If your loft is boarded these will need to be removed before the insulation is laid or topped-up. It is important not to compress the new insulation with items that you are storing in your loft, but you can re-board part or all of the loft afterwards, using specialist products that raise the floor level above the insulation.
For lofts with difficult access – e.g. small hatches and very little space – standard loft insulation rolls aren’t suitable. Instead a loose, fire-retardant insulation material is blown into the loft using specialist equipment. This is a job for a professional installer and can take a few hours depending on the size of the loft.
Room-in roof insulation for pitched roofs
If your loft has been converted into a habitable space then standard loft insulation is not suitable. Some lofts may have been insulated when they were converted, but if not the unheated space still needs to be insulated to prevent heat from escaping. Equally if you’re thinking about loft conversion, make sure to consider insulation before you start work.
Room-in-roof insulation involves fitting insulating material between and over the rafters (the sloping timbers that make up the roof itself).
This can be done with rigid insulation boards, cut to size, or alternatively you can have foam insulation sprayed between the rafters. Plasterboard is then applied on top of the insulating material to create the walls and ceiling of the room.
If you want to install room-in roof insulation after your loft has been converted you will need to factor in redecoration costs as the plasterboard will need to be removed. Room-in roof insulation is also generally more expensive than standard loft insulation as it usually requires the work of a trained insulation specialist, rather than being a DIY job.
If you were to do the work yourself be aware that as well as insulating the roof, you will have to insulate all areas, including any gable walls, stud walls, party walls and chimneys in the loft space.
If you leave these uninsulated, then the heat will bypass your new insulation making it largely ineffective, and potentially causing cold spots and damp issues.
Flat roof insulation
Flat roof insulation is most likely to be relevant on extensions, such as a kitchen or bathroom. These roofs can lose a lot of heat and are expensive to insulate, so it is usually best doing it at the same time as regular maintenance or repairs.

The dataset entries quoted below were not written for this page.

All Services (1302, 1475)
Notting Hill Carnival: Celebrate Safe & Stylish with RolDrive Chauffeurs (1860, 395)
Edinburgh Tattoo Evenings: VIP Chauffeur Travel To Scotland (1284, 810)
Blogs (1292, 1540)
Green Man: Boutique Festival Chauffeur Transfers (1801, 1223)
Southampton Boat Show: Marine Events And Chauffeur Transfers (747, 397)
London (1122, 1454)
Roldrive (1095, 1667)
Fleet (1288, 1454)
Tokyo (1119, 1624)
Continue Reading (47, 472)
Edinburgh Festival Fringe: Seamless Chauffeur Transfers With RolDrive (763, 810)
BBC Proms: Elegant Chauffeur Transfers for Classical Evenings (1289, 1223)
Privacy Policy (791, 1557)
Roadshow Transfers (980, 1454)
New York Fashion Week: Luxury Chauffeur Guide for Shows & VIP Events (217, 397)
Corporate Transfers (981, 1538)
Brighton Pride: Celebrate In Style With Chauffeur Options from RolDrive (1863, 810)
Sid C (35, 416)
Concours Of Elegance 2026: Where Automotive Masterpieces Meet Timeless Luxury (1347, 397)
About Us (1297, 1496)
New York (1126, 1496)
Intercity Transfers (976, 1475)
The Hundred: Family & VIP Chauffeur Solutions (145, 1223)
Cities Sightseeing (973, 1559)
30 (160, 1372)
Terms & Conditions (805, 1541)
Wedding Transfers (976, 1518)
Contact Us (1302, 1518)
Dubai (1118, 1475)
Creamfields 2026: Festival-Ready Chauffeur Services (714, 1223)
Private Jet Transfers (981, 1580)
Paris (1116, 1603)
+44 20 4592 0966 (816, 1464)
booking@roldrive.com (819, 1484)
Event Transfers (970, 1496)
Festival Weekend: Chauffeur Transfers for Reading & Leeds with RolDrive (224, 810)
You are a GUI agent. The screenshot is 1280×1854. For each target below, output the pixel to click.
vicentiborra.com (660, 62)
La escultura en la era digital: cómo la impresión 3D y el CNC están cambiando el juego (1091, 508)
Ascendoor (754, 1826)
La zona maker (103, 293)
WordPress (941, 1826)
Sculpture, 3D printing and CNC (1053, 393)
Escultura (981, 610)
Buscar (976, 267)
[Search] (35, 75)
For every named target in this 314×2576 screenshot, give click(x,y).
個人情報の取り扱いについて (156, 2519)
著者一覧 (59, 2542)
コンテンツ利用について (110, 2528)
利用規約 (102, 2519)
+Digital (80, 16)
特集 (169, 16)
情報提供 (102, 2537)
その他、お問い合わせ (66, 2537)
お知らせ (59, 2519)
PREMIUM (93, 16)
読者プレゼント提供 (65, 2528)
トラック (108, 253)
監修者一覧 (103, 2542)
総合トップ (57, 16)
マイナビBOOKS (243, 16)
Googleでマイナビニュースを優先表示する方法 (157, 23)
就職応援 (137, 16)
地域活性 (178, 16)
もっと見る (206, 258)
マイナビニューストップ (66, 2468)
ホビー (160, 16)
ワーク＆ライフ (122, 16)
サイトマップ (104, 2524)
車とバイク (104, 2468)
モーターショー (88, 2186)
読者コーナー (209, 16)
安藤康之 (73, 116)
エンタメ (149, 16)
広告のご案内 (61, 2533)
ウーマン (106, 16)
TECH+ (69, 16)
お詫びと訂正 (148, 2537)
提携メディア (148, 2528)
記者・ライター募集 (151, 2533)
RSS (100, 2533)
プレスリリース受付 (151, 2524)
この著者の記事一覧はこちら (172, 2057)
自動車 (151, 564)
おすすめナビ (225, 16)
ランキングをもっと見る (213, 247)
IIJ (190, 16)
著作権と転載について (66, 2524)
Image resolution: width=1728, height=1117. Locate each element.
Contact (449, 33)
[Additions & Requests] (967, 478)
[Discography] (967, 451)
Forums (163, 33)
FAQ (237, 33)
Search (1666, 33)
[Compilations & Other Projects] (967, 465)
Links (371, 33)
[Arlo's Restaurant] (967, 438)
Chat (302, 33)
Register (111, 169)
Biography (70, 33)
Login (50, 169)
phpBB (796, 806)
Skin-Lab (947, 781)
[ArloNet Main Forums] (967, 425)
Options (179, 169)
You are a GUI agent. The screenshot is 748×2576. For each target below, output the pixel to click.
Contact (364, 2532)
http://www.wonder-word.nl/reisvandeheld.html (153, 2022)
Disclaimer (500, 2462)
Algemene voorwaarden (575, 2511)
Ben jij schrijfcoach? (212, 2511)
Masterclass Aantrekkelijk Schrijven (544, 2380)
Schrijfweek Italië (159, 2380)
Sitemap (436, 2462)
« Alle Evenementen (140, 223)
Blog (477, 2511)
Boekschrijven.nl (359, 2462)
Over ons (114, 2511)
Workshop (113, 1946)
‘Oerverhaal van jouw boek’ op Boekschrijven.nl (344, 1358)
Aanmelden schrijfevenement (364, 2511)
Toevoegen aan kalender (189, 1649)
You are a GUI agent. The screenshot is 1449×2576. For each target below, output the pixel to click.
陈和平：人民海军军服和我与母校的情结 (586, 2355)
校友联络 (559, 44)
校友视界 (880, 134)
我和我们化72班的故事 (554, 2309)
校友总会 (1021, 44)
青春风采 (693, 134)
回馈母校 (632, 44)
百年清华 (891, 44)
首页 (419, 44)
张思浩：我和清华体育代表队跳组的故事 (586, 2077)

With warm deck insulation a layer of rigid insulation board is laid on top of the existing roof deck, with a vapour barrier in-between to prevent condensation build up. A new roof deck is then fitted on top of the insulation boards.
With cold deck insulation the internal ceiling is removed and either mineral fibre or rigid insulation boards are added between the roof deck and the ceiling, with at least a 50mm gap between the insulation and the deck. A vapour barrier is created between the internal ceiling and the insulation.
This work should always be done by a professional. Even so, cold deck insulation is usually not the most effective way of insulating a flat roof due to potential condensation build up if not done properly.
Warm deck insulation tends to be the cheaper of the two options, especially if done at the same time as repairing or replacing the roof’s finish.